In a poem about remembrance of loss sparked by looking at a photograph of a child’s bedroom in which hangs a painting of a whale, Nathaniel Bellows writes, “I see how the artist made it all up – I know the need,/ the penchant for invention.” In his debut collection of poems, Why Speak?, Bellows is interested in a kind of inventive truth-telling which demystifies childhood memory and reveals a coming of age story in rural New England. It is inventive in the sense that Bellows pulls from memory, an ornament he constructs and details into poems which employ multiple narratives, and engage with the natural world and its particulars while remaining remarkably lucid.

These are the poems of a deeply introspective poet. They are willing to risk sentimentality in their curiosity about the emotive nature of human life, whether as an adolescent growing up in the country, or a young writer living in New York. Yet for Bellows these interests are approached with a certain kind of delicate restraint. In “The Good Shepherd,” a poem which appears early in the book, a young boy learns about impermanence after seeing his mother’s car drive away from the family home.
…as my hand would rest on the cool chrome of her car each

time she drove out the driveway. I would chase her. It was a game,
a practicing, as the car slid out from under my hand the way coins slide

hesitantly from one palm to the other, or into the mouth of a jar, or
as the dart’s departure from the well-intentioned grip takes its leave

as the fair does, suddenly, without fair warning, each lynchpin pulled,
flatbeds packed, hauling onto the highway.
Bellows’s language is not cloaked in abstraction. He says exactly what he means, even as he moves in and out of metaphor. And it is his precision and ability to locate the emotional core of a moment, and his choosing to further lean into it, that allow the quiet revelations we come to find and appreciate as readers.

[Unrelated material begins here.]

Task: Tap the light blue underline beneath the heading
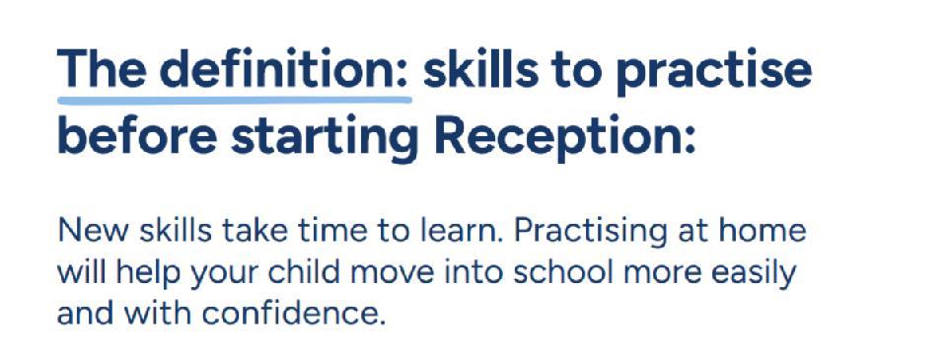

Why Speak? is comprised of four sections, taking us from the masculine New England pastoral of his childhood to the museums of the cities he later visits—Boston and New York. In looking at the paintings of Howard Pyle, Bellows begins to identify the personal in the socio-historical. It is precisely through the act of looking—a kind of mantra throughout the book, whether what is being looked at is a mare giving birth or a piece of furniture—that Bellows comes to realize that to speak in an attempt to grasp or pin down meaning is unnecessary. Through observation he discovers that our articulations of the world inevitably fail. They are flawed and incomplete,
...Like flowers: bloom,
wither…or birds: soar, shot from the sky. Don’t you see? Who knows what
to make of that moment? Our hands…we don’t plan these things.
We don’t need the meaning. So why speak about it? Why speak?
Yet Bellows has spoken. He has written a beautiful book in praise of the redemptive nature of silence and perception. And although he never claims to, it seems he has understood much about the landscapes he inhabited—landscapes which continue to haunt us long after we leave the poems.